---------- Raw data

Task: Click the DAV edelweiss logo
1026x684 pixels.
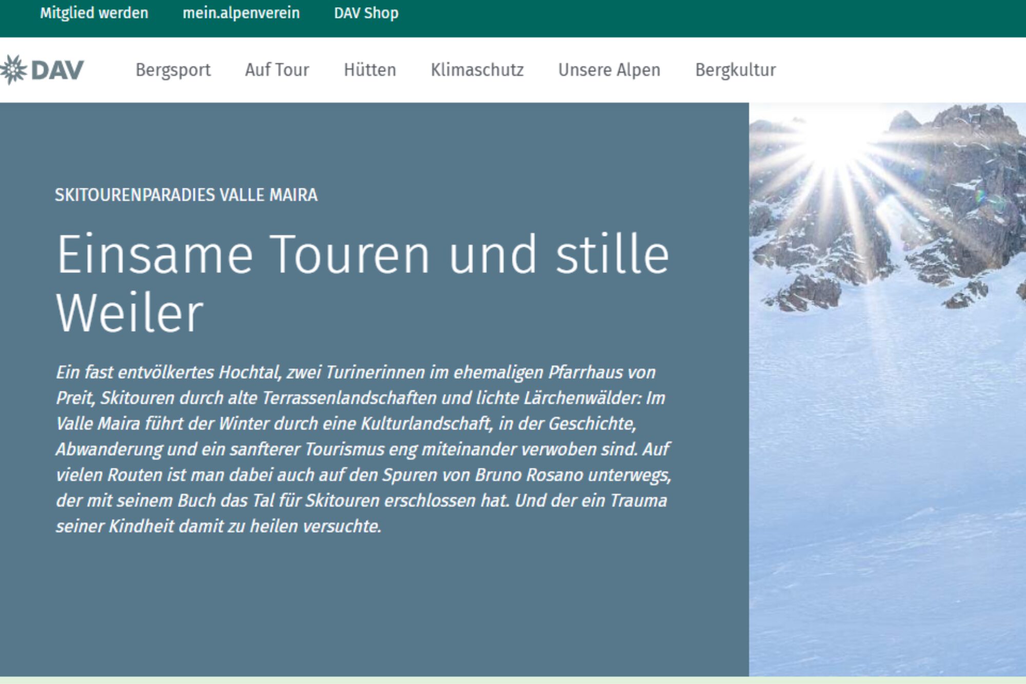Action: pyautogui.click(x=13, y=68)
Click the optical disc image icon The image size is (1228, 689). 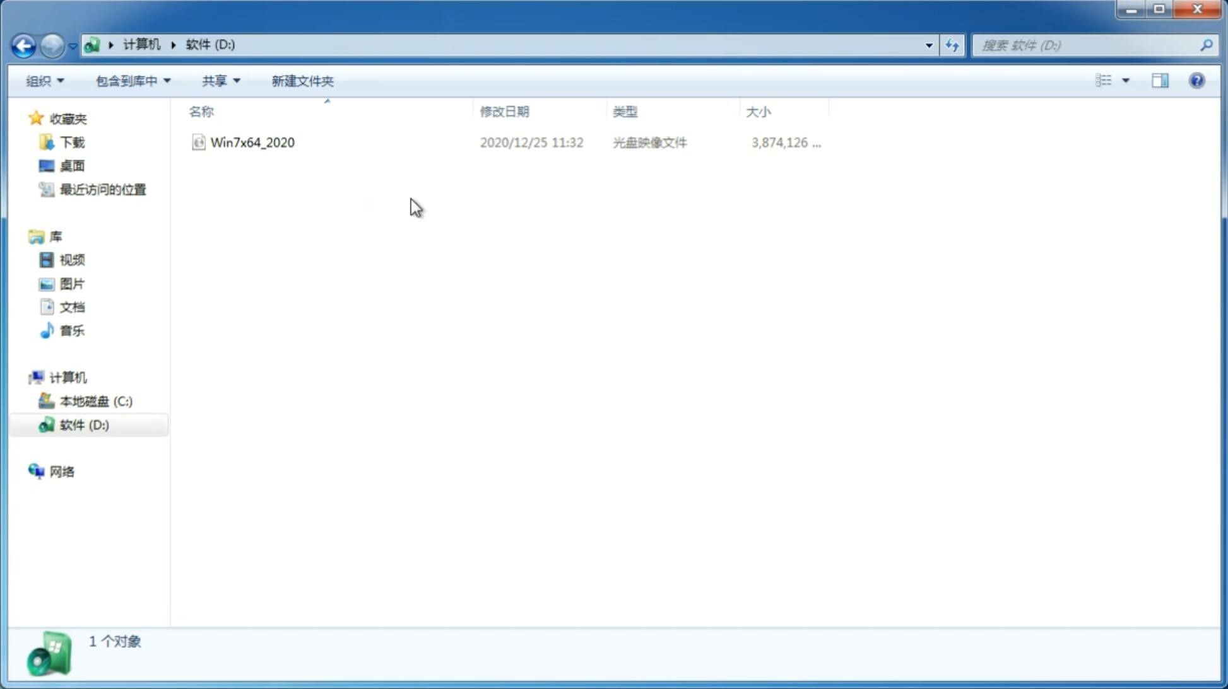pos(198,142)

--------------------
---------- Raw data

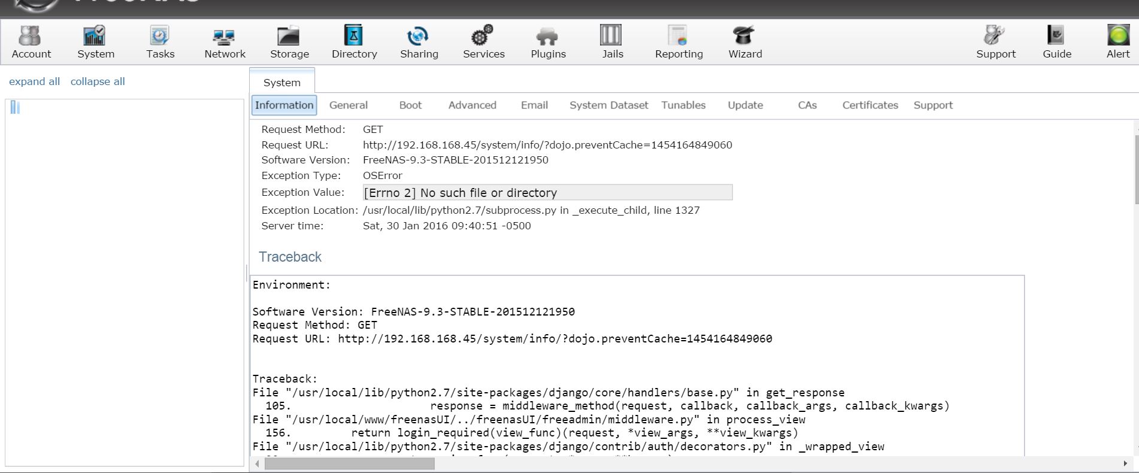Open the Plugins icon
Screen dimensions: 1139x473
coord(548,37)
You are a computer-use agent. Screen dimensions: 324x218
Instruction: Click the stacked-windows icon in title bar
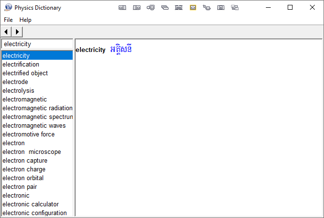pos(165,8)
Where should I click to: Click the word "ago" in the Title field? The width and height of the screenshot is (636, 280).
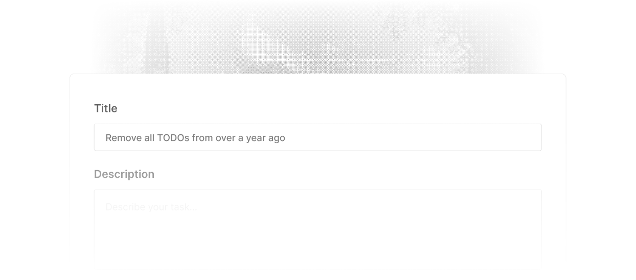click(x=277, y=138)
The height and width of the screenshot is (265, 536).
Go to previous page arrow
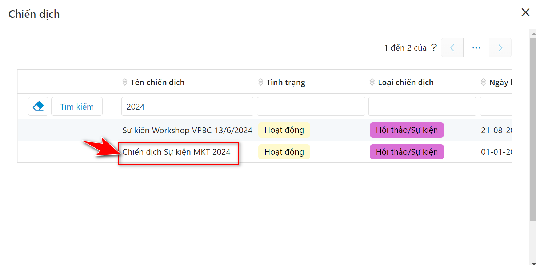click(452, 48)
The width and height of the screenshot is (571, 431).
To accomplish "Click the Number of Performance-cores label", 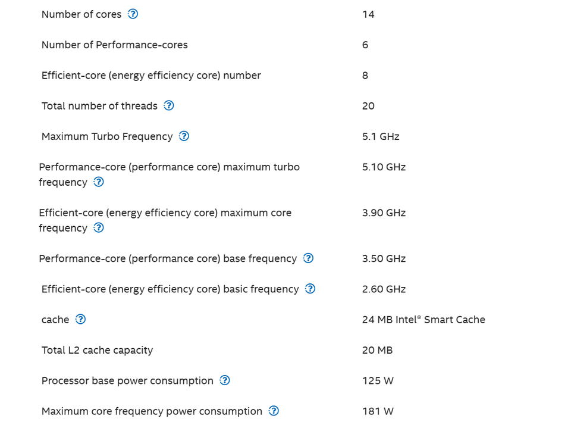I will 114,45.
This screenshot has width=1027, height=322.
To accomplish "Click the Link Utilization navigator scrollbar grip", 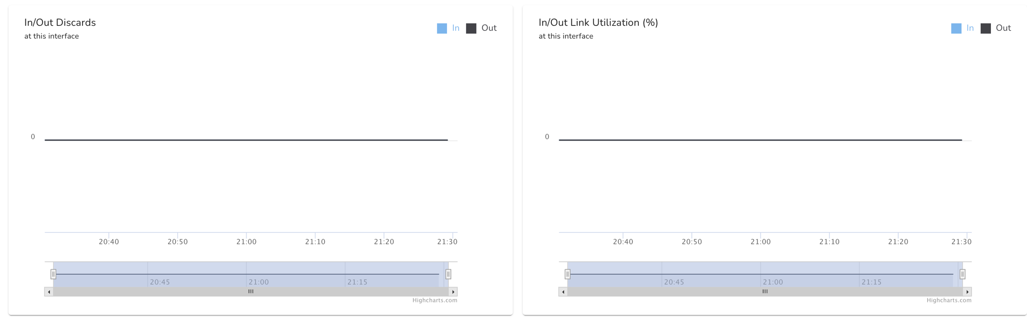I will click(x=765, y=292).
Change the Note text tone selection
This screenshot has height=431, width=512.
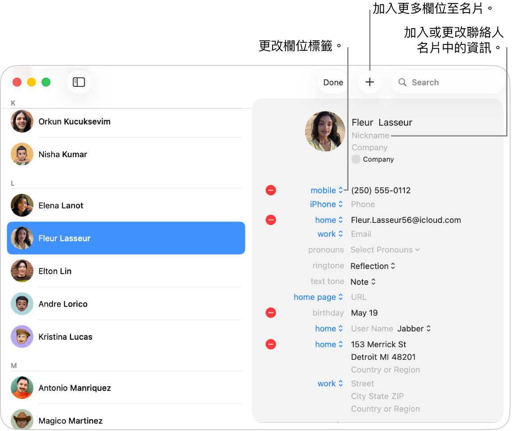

--------------------
---------- Raw data

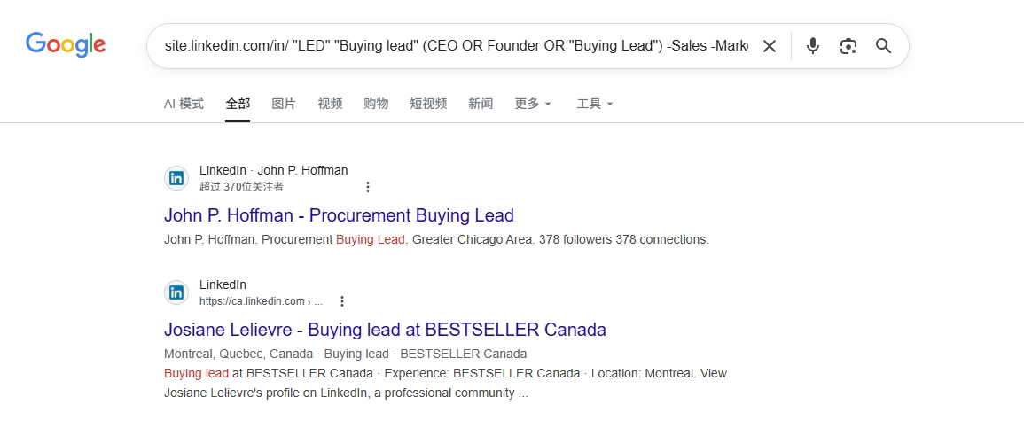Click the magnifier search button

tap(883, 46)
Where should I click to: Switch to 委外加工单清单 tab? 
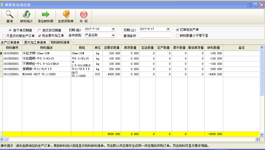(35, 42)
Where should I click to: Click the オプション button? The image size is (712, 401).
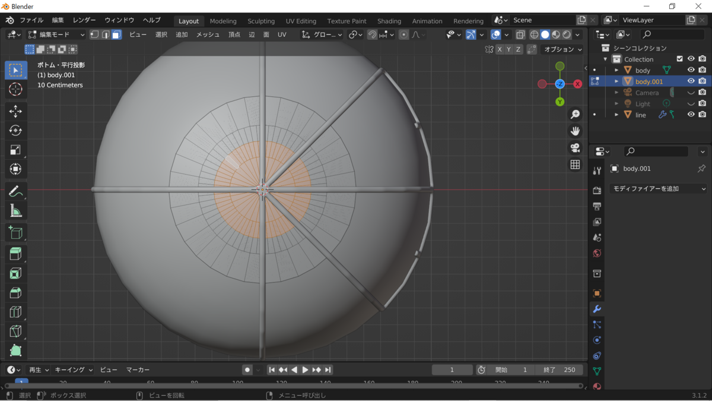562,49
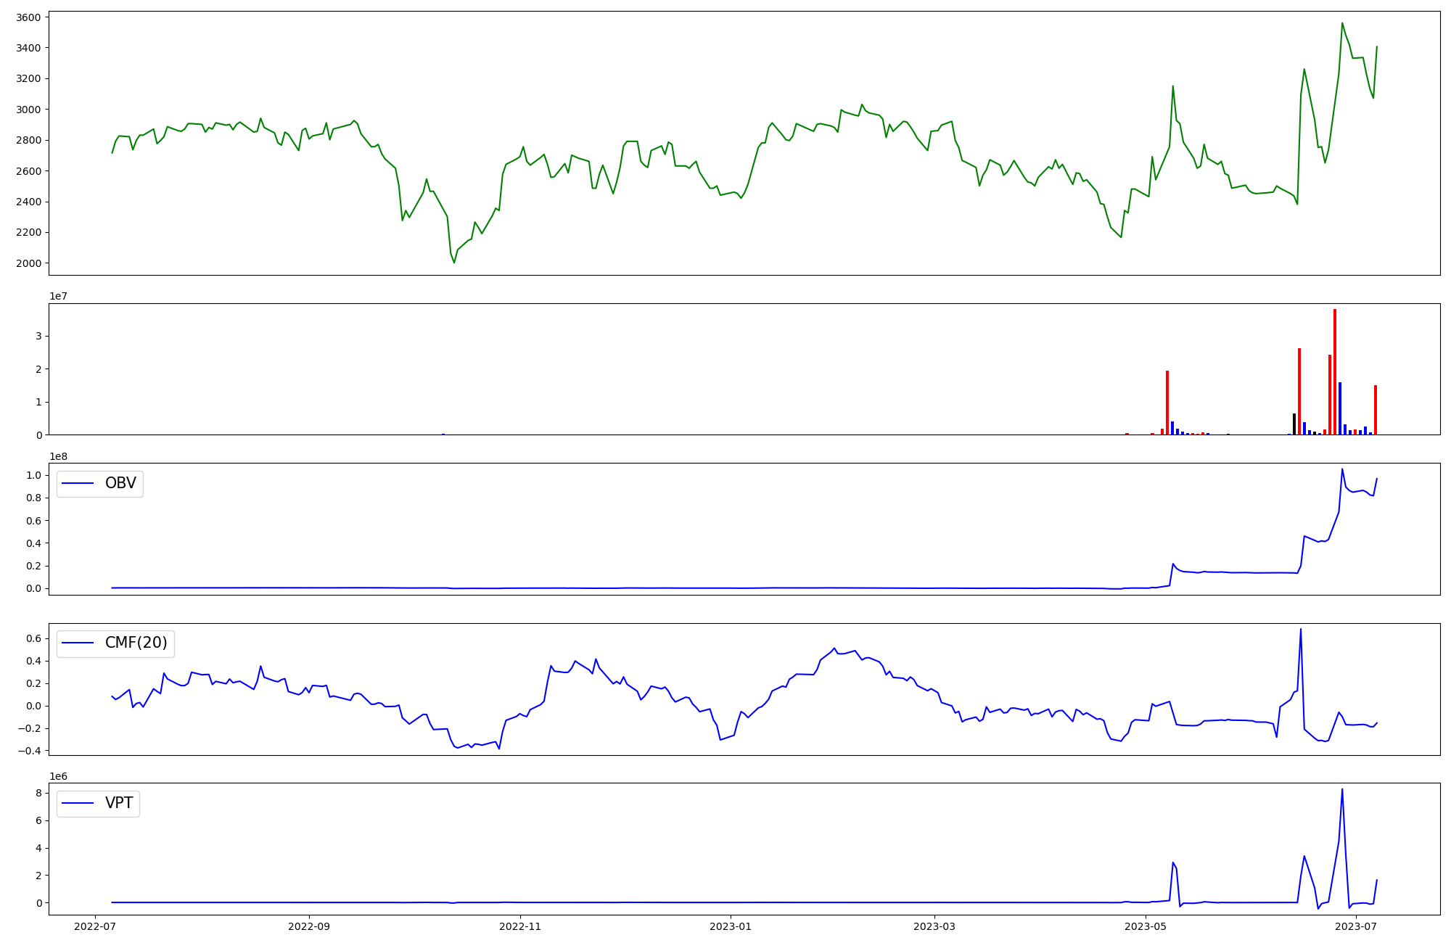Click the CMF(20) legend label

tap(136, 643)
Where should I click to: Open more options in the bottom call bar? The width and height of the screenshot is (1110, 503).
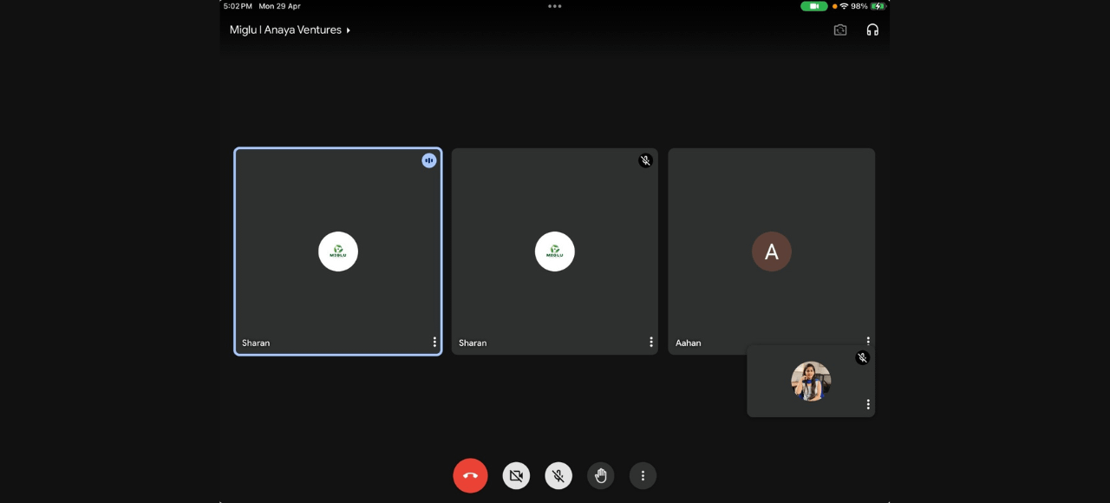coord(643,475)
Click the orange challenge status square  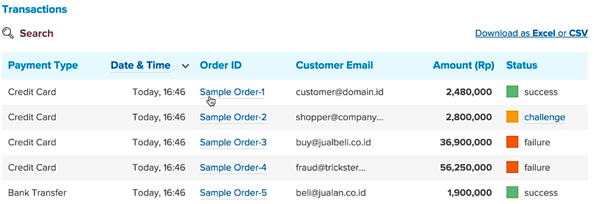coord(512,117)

--------------------

## What needs to be done
In the items, take the lines starting with the one that contains "Where should I click to: Switch" and going on through the one that contains "coord(643,475)", and write them out again with "bottom call bar" swapped for "bottom toolbar" and everything else unchanged. Leave the pictures out.

## Solution to this problem
Where should I click to: Switch to 委外加工单清单 tab? 
(35, 42)
Where should I click to: Click the オプション button? The image size is (712, 401).
562,49
Click the CMF(20) legend label

tap(136, 643)
Where should I click to: Open more options in the bottom toolbar? The width and height of the screenshot is (1110, 503).
coord(643,475)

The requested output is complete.